# Stated problem:
Copy out every line of the items below, requests included, raising each coordinate in the answers by 60. Omit the pictures.

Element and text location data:
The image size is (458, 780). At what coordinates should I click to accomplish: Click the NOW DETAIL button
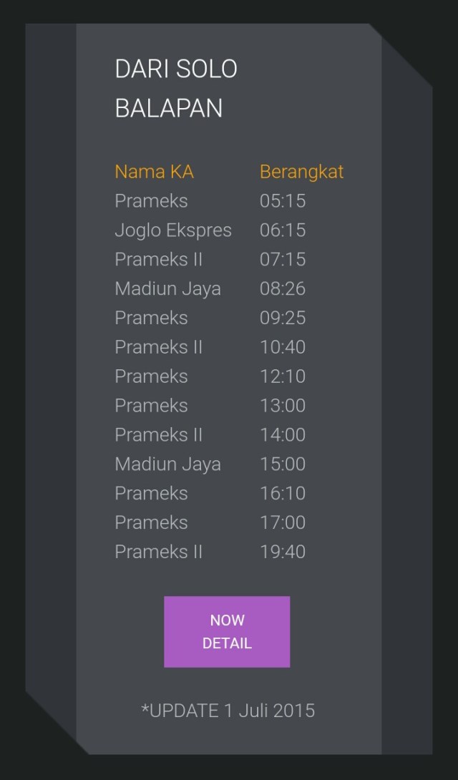click(227, 631)
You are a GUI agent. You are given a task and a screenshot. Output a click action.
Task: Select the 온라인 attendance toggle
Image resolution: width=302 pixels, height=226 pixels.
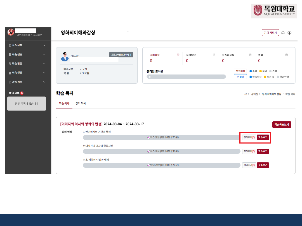240,77
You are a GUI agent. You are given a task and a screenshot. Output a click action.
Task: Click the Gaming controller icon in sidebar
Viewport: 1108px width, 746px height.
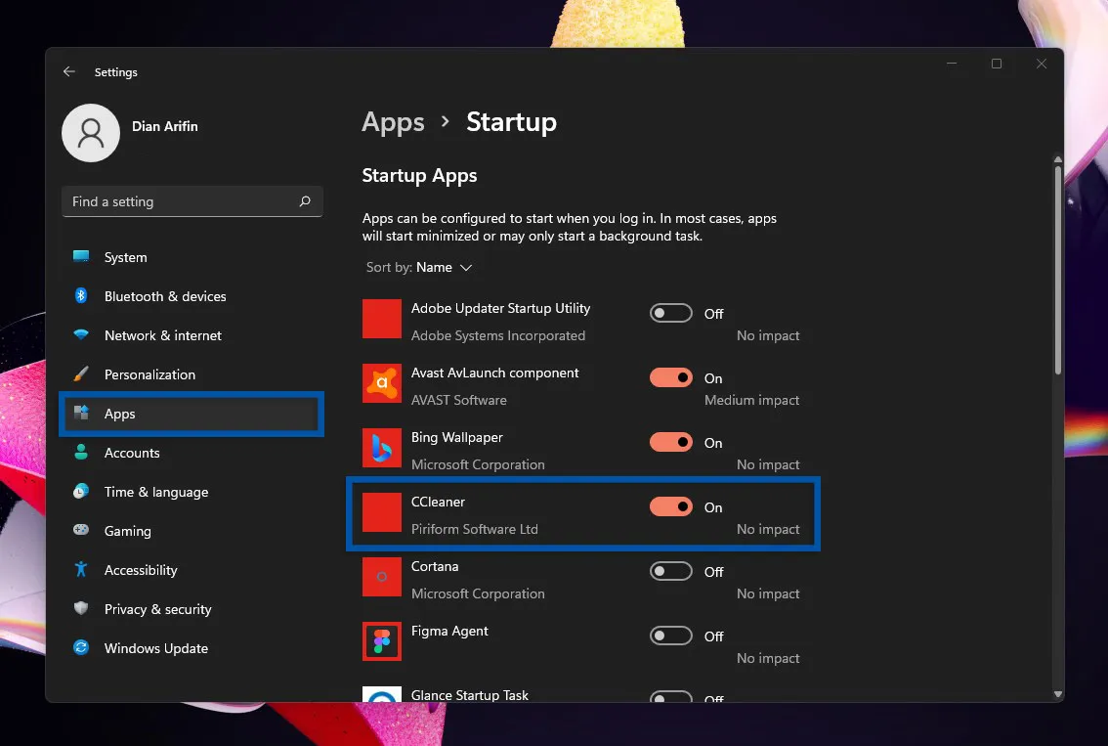[x=81, y=531]
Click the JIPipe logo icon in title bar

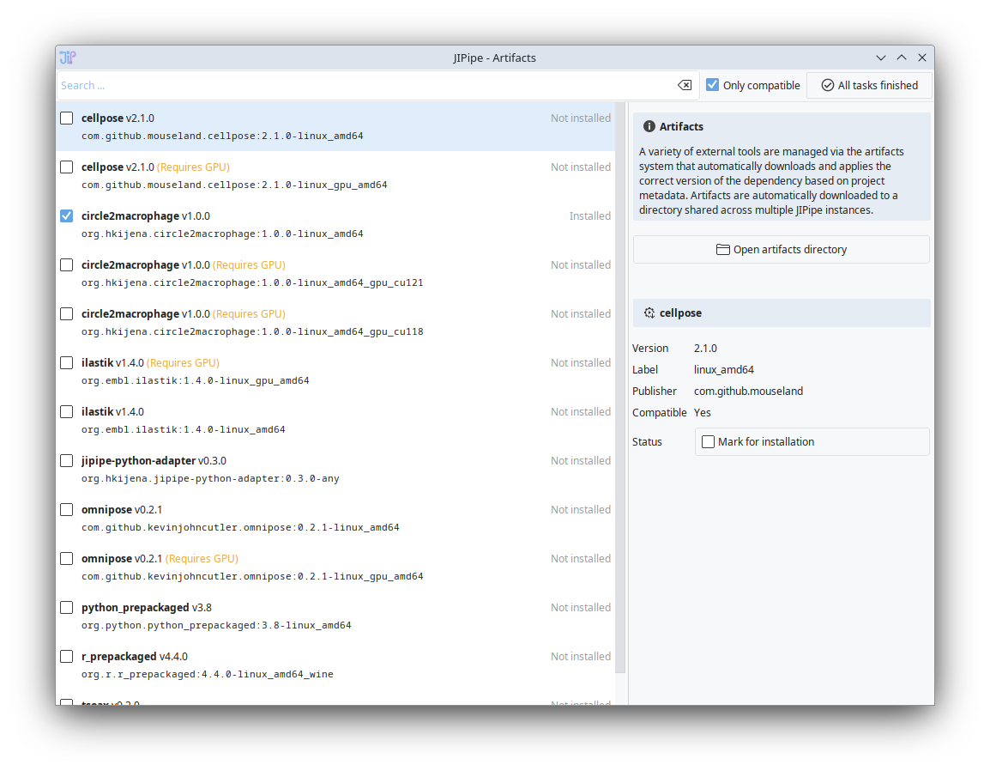coord(68,58)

# Exercise solution:
The image size is (458, 780). At what coordinates should I click to accomplish: Click the NOW DETAIL button
click(287, 691)
You are a GUI agent. You are given a task and a screenshot. Output a click action.
Task: Select the 온라인 attendance toggle
Image resolution: width=302 pixels, height=226 pixels.
300,137
You are a GUI agent. You are given a task and a screenshot. Output a click action.
Task: Click the Gaming controller icon in sidebar
Viewport: 1108px width, 746px height.
[x=141, y=591]
Click the JIPipe logo icon in title bar

coord(128,118)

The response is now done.